Lauren Dermody, an engineering intern at Savannah River Site, poses with a $175,000 robot, known as the "Packbot," that she is evaluating for a role in handling radioactive waste.

Engineering student Lau­ren Dermody is spending her summer getting acquainted with robots that make the cleanup of radioactive waste easier and safer.


The Augusta State Univer­sity graduate is among 34 college students participating in Savannah River Reme­diation’s internship program at Savannah River Site.

Soon after obtaining a business degree at Augusta State, the Lakeside High School graduate came across a newspaper article about a pre-engineering program with Georgia Tech. It didn’t take long for her to decide this option was the right choice.

“My interest in architecture is what led me to civil engineering,” Dermody said. “The design of structures is what drew me in. But now, being in civil engineering, I can take the beauty of the design and actually make it happen.”

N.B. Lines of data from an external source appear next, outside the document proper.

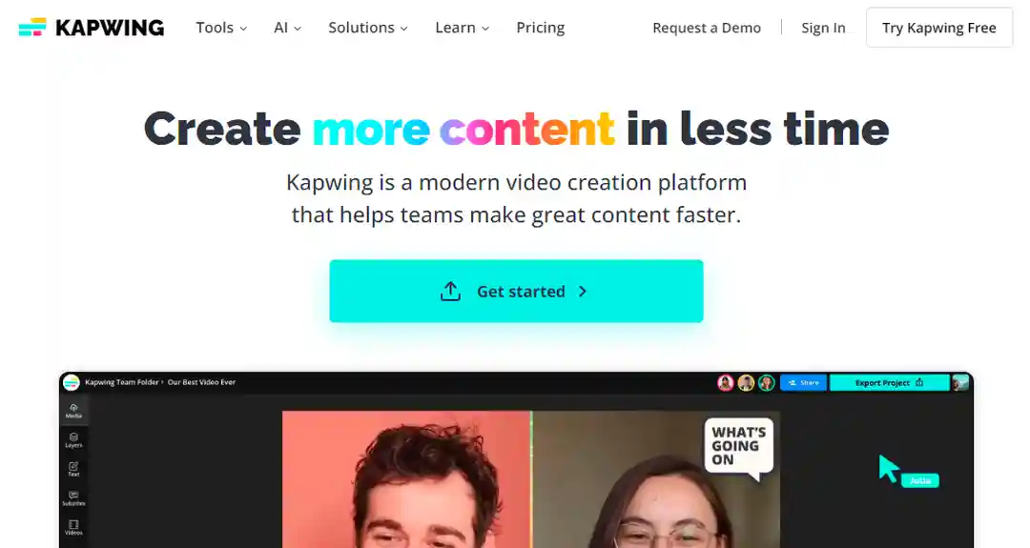Click the Kapwing logo in header

(x=92, y=28)
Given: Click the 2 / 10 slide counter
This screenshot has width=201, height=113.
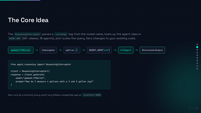Looking at the screenshot, I should pos(194,108).
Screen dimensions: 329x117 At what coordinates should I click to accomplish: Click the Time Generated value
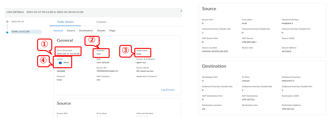68,54

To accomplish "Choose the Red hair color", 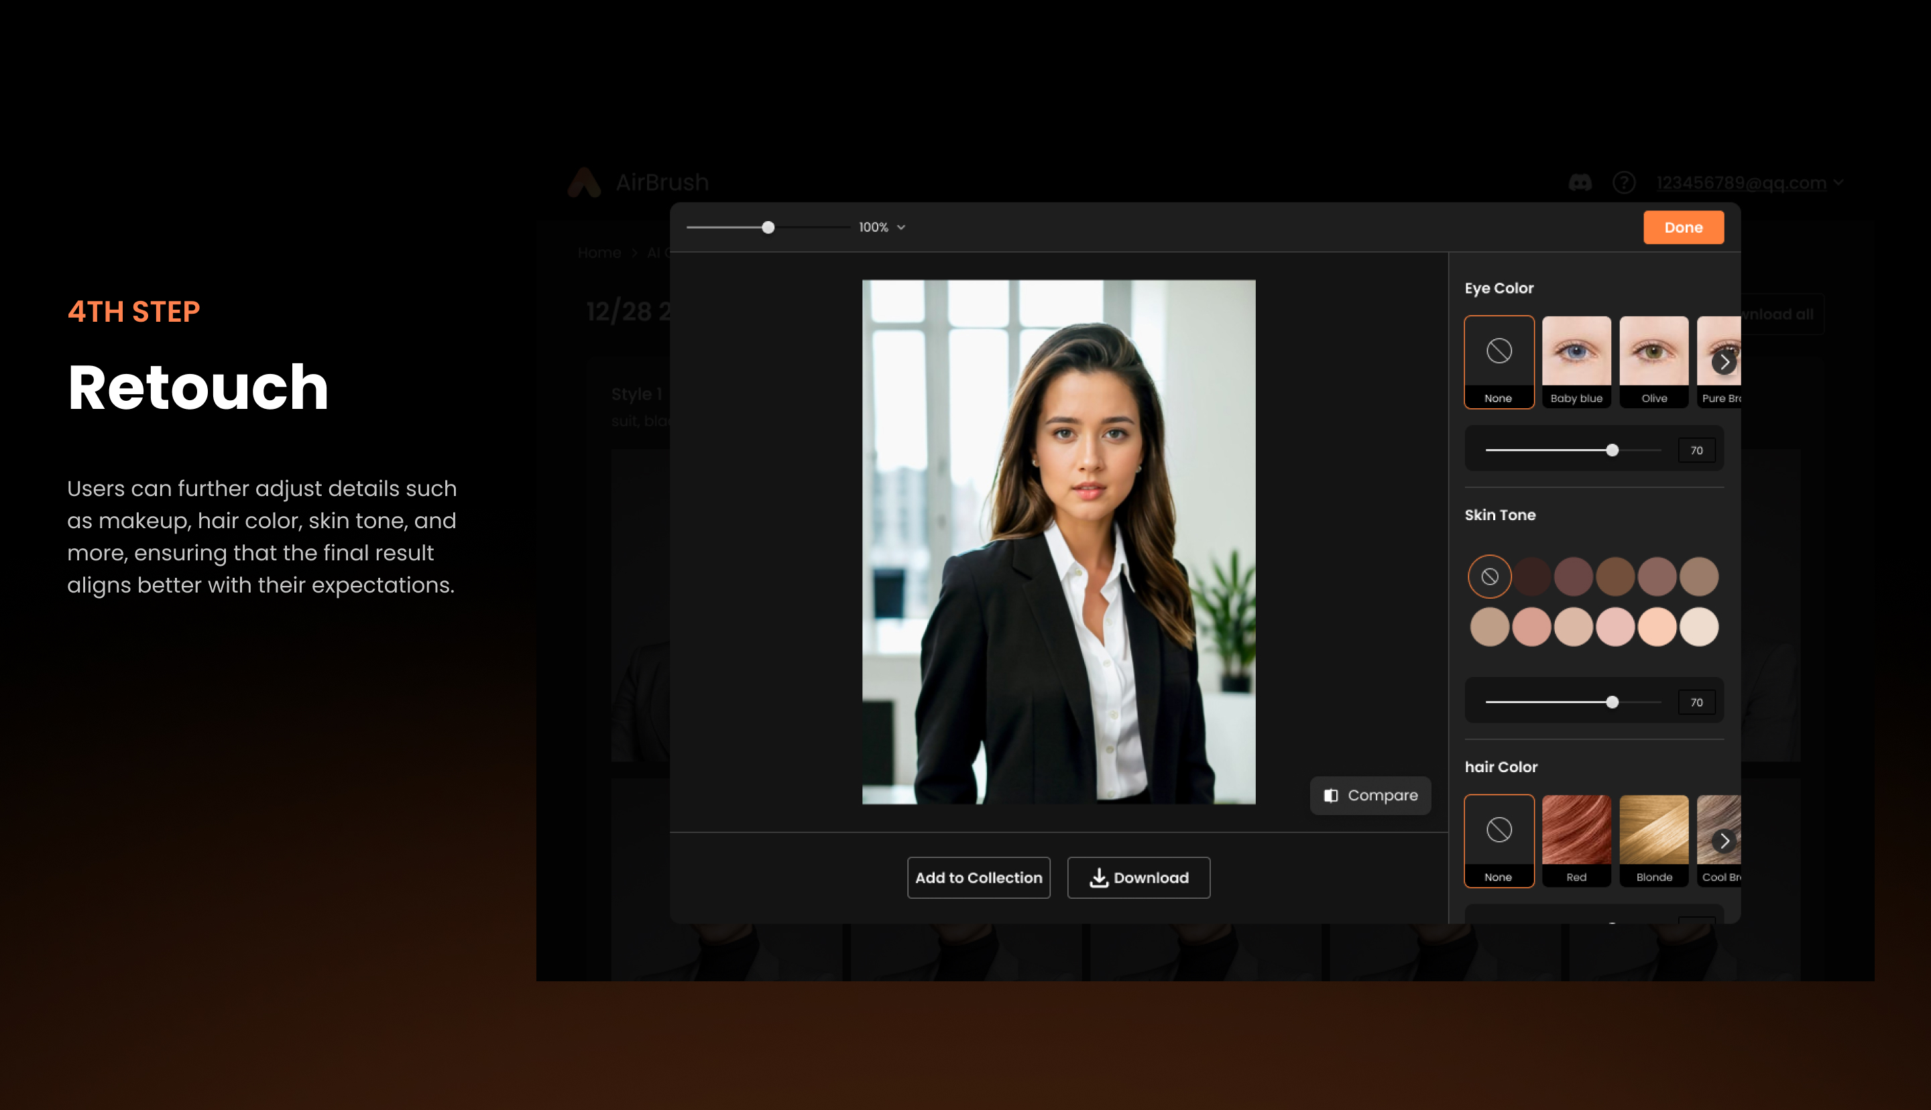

As an intern with the URS-led liquid waste contractor at SRS, she had the opportunity to work with a “Packbot,” a remote-controlled, $175,000 robot that is being developed to clean portions of the site’s Defense Waste Processing Facility, where high-level radioactive waste is vitrified in glass and sealed in steel canisters.

Under the direction of site engineers John Iaukea and John Windham, Dermody’s most recent assignment involves research into how effective the Packbot will perform under certain conditions and conducting tests to determine the robot’s signal strength capacities.

Dermody hopes to have a multitude of job opportunities after graduation.

“Being a civil engineering student, I hope to work with URS in their infrastructure sector,” Dermody said. “I plan to specialize in the mass transportation side of civil engineering.”